__TEXT SHOWN__.
Writing Nonfiction Worthy of the
Literary Magazine: The Interview
With great pleasure, I interviewed
Amanda Bales recently. Even though I've spent some time working with
Amanda, and we've had plenty of conversations during recent months, I
was surprised at how little I knew Amanda Bales as a writer. Before
the interview, I spent a few hours reading some of her recent
publications (please see any links where available) and it really
made me question how well I knew my colleague. Our conversations
start with recaps of Umbrella Factory tasks, and they oftentimes end
with the state of affairs in the literary world. The impetus for the
following interview is a reaction to the lack of publishable
nonfiction submitted to Umbrella Factory Magazine. The supposition
is that if the editorial staff at UFM conducts interviews with
writers, principally with writers of nonfiction, the UFM nonfiction
department will grow. Since I had never conducted an interview
before, I logically started with a writer who I felt could help me
learn the process of the interview. I also chose I writer I greatly
admire.
Considerations
of Location on the Writing Process: An Interview with Amanda Bales.
May 2012.
AFI:
Thank you for participating in this interview.
Amanda:
First of all, let me just say that you are forever professional and
kind and polite and I endeavor to be more like you in such matters.
Now, let’s rock.
AFI: Typing your name in the Google
Search bar pulls up an Amanda Bales who has written across the web.

__WHAT IS REQUIRED__. Continue the magazine interview with Amanda Bales, starting after its final sentence.

[Records of locating words and elements]
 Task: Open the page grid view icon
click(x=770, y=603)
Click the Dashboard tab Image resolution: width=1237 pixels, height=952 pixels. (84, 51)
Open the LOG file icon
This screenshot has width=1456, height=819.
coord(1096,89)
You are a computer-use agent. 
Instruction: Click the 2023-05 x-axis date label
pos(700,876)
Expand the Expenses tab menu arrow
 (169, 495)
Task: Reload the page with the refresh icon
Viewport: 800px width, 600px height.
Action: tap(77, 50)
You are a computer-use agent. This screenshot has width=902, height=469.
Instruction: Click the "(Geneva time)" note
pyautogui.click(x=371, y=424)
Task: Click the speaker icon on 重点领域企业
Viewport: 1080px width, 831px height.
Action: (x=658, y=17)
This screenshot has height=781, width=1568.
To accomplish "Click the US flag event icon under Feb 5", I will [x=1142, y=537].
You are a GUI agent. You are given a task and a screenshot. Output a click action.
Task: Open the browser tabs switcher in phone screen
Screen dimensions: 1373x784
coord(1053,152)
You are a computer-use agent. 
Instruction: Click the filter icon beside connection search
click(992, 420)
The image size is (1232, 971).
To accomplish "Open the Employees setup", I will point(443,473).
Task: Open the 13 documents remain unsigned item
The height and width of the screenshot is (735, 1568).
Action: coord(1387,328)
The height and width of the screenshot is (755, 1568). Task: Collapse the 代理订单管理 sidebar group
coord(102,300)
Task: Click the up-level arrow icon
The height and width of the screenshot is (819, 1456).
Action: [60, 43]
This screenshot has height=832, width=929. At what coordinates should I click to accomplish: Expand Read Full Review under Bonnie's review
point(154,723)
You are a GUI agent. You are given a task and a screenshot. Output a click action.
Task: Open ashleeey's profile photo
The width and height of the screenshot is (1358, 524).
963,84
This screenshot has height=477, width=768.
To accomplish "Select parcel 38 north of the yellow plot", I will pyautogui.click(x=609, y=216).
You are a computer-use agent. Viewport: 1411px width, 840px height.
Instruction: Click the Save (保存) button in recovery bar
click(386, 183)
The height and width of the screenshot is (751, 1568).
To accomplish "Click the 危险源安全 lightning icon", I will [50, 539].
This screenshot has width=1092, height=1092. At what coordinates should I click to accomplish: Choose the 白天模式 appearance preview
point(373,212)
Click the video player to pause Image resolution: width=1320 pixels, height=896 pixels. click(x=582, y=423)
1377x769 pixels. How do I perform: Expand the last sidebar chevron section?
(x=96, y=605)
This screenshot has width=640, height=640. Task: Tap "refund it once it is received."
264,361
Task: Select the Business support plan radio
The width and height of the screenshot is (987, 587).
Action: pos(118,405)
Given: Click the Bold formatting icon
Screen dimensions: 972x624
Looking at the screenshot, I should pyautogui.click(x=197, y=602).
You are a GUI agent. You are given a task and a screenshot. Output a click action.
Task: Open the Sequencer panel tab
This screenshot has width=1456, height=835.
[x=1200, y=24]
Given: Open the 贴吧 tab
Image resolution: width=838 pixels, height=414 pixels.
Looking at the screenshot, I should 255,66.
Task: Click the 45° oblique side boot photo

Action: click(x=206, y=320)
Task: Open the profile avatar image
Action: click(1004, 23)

__TASK OUTPUT__.
Aside from the journals you list in your bio, someone interested in
reading your work can find you at Nashville Review, Northwind,
Umbrella Factory Magazine and NAP Books. Assuming that you
will publish more and more of your work, what implications do you
think a permanent archival of the above said pieces will have on your
career? In short, are you proud of your published work now and do
you expect to be in the future?
Amanda: Typing my name into Google
brings-up a whole lotta stuff about a girl who ran track for Missouri
and was really good at it. (Brief, weird story: There was a girl in
my MFA program at UAF who ran track for Kansas, and Amanda Bales was
her arch rival. When she saw my name on the incomers list, she
thought that really fast girl from Missouri had now followed her to
Alaska and would start besting her marathon times. When I arrived,
she was more than relieved. I will never best anyone’s marathon
time.)
Now, because I am who I am, and because
life is what it is, I cannot work off of an assumption like the one
you state above. Let’s shove it aside and focus on the “in short”
part of the question: Are you proud of your published work now and do
you expect to be in the future?
If I
was not proud of what I have written, I would not submit it. I hope
with all my hope that life somehow allows me to continue writing, and
that I continue to develop as a writer, and alongside this hope is
one that wants to be recognized for my efforts in whatever way
possible.
AFI: For a moment, let's talk about
your poetry. Your poem “xylem/deployment” appears in Nashville
Review. Some tags associated with this particular publication
are “Okie Writer,” “Ireland,” and “Fairbanks, Alaska.”
In reading your bio, we know that you currently reside in Oklahoma
and that you received your MFA at the University of Alaska at
Fairbanks. Being as well traveled as you are, how much of your
travel experience translates to what you write? How much of
“xylem/deployment” was influenced by location, and was that
location of the poem's inspiration different than the location of
poet at the time of writing it?
Amanda: Oh, let’s NOT talk about my
poetry. I’m more uncomfortable discussing this than I would
be if you asked about my menstrual cycle. I can and will speak about
a specific poem, though, with that I’m okay.
So, “xylem/deployment” ….I have
no idea where the “tags” you’re discussing come from…Google?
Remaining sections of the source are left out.